Set tasks =
• 1. Name every regional sizing system that the jacket review mentions.
• 2. In the listing, copy out word for word everything from the line containing "Given: Open the" down to the line containing "coord(63,345)".

Document extract =
#####
There was a lot about the Andes V2 that wasn’t broken, and Alpinestars didn’t fix what worked. What they did fix, however, makes the Andes V3 a solid adventure jacket. It’s more of an evolution of the Andes V2 than a direct replacement, and the things that were worked on were the key areas of concern expressed to Alpinestars.

As well, from my personal point of view as a big-n-tall guy, the fact that I could find any Alpinestars gear that fit me was astonishing. After years and years of suffering the fate of Euro sizing not translating well to American or Canadian sizes, it’s nice to finally be getting some gear from the best companies across the pond in realistic proportions for the giants that wander these North American lands.

As I purchased the Alpinestars Andes V3 with my own money, the real question in the verdict is do I feel like it’s money well spent? Put simply, it is my opinion that the jacket is worth every cent I put towards it.
#####
Material provided =

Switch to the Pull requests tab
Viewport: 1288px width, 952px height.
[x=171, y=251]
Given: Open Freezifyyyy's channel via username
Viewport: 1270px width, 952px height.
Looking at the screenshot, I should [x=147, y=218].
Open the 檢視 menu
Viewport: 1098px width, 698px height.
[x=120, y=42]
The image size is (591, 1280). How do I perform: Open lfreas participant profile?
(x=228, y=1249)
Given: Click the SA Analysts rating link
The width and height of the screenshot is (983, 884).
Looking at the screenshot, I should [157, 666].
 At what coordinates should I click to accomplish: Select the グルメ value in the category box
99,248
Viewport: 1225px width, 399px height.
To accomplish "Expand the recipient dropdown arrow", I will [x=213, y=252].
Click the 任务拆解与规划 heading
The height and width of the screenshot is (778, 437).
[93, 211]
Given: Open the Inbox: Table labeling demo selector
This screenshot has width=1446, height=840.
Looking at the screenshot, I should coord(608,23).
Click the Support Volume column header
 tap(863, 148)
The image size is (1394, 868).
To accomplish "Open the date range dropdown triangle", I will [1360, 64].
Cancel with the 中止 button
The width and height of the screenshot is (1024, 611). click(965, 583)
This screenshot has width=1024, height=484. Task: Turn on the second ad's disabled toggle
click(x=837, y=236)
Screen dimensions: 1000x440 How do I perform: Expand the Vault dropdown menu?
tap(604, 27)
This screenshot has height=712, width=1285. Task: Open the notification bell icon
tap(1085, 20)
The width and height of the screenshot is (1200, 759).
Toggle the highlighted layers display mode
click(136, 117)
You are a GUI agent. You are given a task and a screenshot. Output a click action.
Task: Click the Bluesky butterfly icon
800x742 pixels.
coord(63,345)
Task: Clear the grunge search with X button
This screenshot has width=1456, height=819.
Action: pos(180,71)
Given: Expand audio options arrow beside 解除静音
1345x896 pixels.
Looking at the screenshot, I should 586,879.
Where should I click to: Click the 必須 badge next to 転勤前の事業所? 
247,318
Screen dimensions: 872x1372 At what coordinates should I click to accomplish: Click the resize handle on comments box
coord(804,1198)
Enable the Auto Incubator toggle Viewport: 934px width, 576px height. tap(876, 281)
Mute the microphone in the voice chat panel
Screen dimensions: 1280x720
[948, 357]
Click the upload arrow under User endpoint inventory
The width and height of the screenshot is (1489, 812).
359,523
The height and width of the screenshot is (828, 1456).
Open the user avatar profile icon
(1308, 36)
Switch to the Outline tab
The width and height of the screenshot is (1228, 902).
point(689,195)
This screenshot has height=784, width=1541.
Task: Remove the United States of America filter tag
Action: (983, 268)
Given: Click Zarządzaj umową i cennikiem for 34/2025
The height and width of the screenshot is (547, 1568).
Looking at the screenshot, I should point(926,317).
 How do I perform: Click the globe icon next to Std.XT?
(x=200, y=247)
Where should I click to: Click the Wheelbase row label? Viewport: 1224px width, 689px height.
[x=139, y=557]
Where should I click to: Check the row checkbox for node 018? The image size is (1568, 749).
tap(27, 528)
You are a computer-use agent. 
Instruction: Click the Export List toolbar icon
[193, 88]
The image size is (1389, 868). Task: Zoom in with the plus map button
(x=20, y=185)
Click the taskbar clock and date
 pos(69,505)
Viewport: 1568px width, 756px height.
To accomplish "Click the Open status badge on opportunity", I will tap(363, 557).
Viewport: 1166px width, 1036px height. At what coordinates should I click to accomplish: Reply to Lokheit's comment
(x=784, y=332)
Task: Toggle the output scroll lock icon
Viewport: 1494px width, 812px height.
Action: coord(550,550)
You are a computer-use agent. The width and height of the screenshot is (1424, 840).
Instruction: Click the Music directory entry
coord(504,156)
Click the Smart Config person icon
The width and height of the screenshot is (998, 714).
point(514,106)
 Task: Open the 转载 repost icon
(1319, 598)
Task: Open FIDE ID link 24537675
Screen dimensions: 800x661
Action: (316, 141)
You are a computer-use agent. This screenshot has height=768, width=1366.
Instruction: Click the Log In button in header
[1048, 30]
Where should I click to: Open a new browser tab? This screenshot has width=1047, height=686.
#####
Expected results =
• 1. Euro, American, and Canadian

• 2.
Given: Open the Inbox: Table labeling demo selector
This screenshot has width=1446, height=840.
Looking at the screenshot, I should coord(608,23).
Click the Support Volume column header
 tap(863, 148)
The image size is (1394, 868).
To accomplish "Open the date range dropdown triangle", I will [1360, 64].
Cancel with the 中止 button
The width and height of the screenshot is (1024, 611). click(965, 583)
This screenshot has width=1024, height=484. Task: Turn on the second ad's disabled toggle
click(x=837, y=236)
Screen dimensions: 1000x440 How do I perform: Expand the Vault dropdown menu?
tap(604, 27)
This screenshot has height=712, width=1285. Task: Open the notification bell icon
tap(1085, 20)
The width and height of the screenshot is (1200, 759).
Toggle the highlighted layers display mode
click(136, 117)
You are a GUI agent. You are given a task and a screenshot. Output a click action.
Task: Click the Bluesky butterfly icon
800x742 pixels.
coord(63,345)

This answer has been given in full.